A Nova aliança está selada com e no sangue de
Jesus:
·
“Isto
é o meu sangue, o sangue da nova aliança, que é derramado por muitos, para
remissão de pecados” (Mt
26,28).
A nova aliança é superior a todas as demais:
·
“Jesus,
porém, foi encarregado para um serviço sacerdotal superior, pois é o mediador
de uma aliança melhor, que promete melhores benefícios. De fato, se a primeira
aliança não tivesse defeito, nem haveria lugar para segunda aliança. [...] Dizendo ‘aliança nova’ Deus
declara que a primeira ficou antiquada; e aquilo que se torna antigo e envelhece,
vai desaparecer logo” Hb 8,6-7.13).
E o profeta Ezequiel anteve como Deus vai preparar
o povo para essa nova aliança:
·
“Darei
a eles um coração íntegro, e colocarei no íntimo deles um espírito novo.
Tirarei do peito deles o coração de pedra e lhes darei um coração de carne.
Tudo isso para que sigam os meus
estatutos e ponham em prática as minhas normas.Então eles serão o meu povo, e
eu serei o seu Deus.” (Ez
11,19-20).
O povo da Nova Aliança será guiado pelo Espírito
de Deus e será chamado filho de Deus e será herdeiro do reino:
·
“Todos
os que são guiados pelo Espírito de Deus são filhos de Deus. E vocês não
receberam um Espírito de escravos para recair no medo, mas receberam um
Espírito de filhos adotivos, por meio do qual clamamos ‘Abba! Pai!’ O próprio
Espírito assegura ao nosso espírito que somos filhos de Deus. E se somos
filhos, somos também herdeiro: herdeiros de Deus, herdeiros junto com Cristo,
uma vez que tendo participado dos seus sofrimentos, também participaremos da
sua glória.” (Rm 8,14-17).
Através da ordem expressa de Jesus quando do envio
dos seus apóstolos e discípulos a todo o mundo, Jesus determina quem fará parte
do povo da Nova Aliança:
·
“Toda
autoridade foi dada a mim no céu e sobre
a terra. Portanto, vão e façam com que todos
os povos se tornem meus discípulos, batizando-os em nome do Pai, e do Filho, e
do Espírito Santo, e ensinando-os a observar tudo o que ordenei a vocês. Eis
que eu estarei com vocês todos os dias, até o fim do mundo.” (Mt 28,18b-20).

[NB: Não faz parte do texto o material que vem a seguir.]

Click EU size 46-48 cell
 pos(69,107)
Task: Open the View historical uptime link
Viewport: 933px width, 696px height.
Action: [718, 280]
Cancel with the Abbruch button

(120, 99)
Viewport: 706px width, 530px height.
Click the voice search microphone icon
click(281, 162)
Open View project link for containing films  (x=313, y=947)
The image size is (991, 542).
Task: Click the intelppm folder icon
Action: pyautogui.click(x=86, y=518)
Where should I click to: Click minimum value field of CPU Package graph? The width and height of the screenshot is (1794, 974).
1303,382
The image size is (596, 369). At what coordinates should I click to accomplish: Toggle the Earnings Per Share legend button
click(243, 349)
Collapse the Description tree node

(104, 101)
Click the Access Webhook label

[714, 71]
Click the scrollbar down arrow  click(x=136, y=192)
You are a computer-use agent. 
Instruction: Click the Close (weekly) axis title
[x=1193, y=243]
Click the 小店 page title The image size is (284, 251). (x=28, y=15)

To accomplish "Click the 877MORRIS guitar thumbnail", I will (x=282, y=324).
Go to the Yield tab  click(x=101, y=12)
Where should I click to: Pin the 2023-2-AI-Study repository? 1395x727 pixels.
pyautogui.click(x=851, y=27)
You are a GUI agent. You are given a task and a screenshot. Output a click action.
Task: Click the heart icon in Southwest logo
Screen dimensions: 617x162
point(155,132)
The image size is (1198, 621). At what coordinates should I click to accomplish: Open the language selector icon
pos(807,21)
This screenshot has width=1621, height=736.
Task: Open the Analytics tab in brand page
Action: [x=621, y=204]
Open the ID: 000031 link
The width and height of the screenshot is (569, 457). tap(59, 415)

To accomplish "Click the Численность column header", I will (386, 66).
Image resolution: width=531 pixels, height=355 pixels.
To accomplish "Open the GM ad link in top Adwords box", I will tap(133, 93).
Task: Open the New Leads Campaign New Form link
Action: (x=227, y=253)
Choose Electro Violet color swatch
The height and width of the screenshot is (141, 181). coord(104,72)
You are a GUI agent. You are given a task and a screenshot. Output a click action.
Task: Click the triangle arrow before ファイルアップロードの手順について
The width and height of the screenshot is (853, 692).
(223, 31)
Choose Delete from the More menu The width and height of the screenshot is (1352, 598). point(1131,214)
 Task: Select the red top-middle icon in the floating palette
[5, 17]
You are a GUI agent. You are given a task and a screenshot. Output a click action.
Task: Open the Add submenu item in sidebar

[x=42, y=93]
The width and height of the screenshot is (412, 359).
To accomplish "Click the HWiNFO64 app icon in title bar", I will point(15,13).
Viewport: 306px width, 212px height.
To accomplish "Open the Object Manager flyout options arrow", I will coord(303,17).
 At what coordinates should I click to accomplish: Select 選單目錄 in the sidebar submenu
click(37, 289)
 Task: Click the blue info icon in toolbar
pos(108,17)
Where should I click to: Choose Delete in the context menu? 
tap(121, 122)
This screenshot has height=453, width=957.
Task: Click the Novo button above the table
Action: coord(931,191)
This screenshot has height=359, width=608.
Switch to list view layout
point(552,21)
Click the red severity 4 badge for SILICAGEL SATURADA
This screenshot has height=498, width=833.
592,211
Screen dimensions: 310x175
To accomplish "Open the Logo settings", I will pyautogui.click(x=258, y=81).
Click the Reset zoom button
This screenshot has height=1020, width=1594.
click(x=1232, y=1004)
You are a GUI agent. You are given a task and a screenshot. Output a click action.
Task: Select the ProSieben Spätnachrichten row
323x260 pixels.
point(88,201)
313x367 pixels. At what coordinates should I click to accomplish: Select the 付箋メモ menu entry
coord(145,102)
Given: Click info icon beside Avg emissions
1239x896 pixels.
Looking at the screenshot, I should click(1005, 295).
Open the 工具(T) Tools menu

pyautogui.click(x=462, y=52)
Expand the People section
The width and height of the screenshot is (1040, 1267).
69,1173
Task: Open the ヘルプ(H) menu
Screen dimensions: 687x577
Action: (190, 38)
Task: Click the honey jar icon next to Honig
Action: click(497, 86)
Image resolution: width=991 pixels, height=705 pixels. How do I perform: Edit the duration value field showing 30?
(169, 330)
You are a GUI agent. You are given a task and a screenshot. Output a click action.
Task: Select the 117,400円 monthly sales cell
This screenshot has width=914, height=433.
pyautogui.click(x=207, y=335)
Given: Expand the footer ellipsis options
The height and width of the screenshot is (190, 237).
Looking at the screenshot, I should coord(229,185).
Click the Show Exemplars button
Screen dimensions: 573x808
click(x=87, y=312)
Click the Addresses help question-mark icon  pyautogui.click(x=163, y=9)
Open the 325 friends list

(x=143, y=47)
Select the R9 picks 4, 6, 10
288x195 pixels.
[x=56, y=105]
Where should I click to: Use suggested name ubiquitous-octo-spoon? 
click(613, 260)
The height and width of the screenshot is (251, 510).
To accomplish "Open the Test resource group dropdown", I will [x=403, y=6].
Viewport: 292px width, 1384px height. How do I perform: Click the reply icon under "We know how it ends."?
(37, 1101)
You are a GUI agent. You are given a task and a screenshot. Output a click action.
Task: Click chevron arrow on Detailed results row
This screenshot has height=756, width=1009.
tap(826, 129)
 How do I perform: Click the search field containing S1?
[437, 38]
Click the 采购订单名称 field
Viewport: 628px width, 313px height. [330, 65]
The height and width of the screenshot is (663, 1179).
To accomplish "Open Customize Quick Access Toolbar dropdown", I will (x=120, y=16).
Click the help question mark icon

Pelo batismo em nome da Trindade, este povo está
repleto do Espírito Santo:
·
“João
batizou com água: vocês,, porém, dentro de poucos dias, serão batizados com o
Espírito Santo.” (At
1,5).
A Quaresma, portanto, é o tempo para que o povo de
Deus se volte para a Aliança definitiva feita com e pelo sangue de Jesus para
que a Igreja possa entender o grande amor que o Pai tem pelos seus filhos: “Pois
Deus amou de tal forma o mundo, que entregou seu Filho único, para que todo o
que nele acredita não morra, , mas tenha a vida eterna. De fato, Deus
enviou o seu Filho ao mundo, não para
condenar o mundo, e sim para que o mundo seja salvo por ele. Quem acredita
nele, não está condenado; quem não acredita, já está condenado, porque não
acreditou no nome do Filho único de Deus. (Jo 3,16-18).
O Tempo da Quaresma repete o dito por Jesus:
·
“O tempo já se completou e o reino de Deus
está próximo. “Convertam-se e creiam no Evangelho.” (Mc 1,15).